►
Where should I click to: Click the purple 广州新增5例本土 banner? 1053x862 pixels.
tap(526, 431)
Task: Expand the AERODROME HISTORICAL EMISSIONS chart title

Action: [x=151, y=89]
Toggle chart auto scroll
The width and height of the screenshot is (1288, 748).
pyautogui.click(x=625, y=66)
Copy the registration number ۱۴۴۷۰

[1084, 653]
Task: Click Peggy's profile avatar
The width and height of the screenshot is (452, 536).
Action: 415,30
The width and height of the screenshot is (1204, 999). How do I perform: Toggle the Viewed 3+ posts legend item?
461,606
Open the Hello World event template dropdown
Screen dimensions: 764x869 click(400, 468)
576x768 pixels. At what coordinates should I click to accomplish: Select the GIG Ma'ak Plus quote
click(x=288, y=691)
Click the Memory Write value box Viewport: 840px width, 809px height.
◄
▶ [EXERCISE DESCRIPTION]
Faithfully reproduce all of the material.

▶ [OUTPUT]
Where should I click to: Click the purple 广州新增5例本土 banner? 1053x862 pixels.
tap(526, 431)
Task: Expand the AERODROME HISTORICAL EMISSIONS chart title

Action: [x=151, y=89]
Toggle chart auto scroll
The width and height of the screenshot is (1288, 748).
pyautogui.click(x=625, y=66)
Copy the registration number ۱۴۴۷۰

[1084, 653]
Task: Click Peggy's profile avatar
The width and height of the screenshot is (452, 536).
Action: 415,30
The width and height of the screenshot is (1204, 999). How do I perform: Toggle the Viewed 3+ posts legend item?
461,606
Open the Hello World event template dropdown
Screen dimensions: 764x869 click(400, 468)
576x768 pixels. At what coordinates should I click to accomplish: Select the GIG Ma'ak Plus quote
click(x=288, y=691)
Click the Memory Write value box Viewport: 840px width, 809px height.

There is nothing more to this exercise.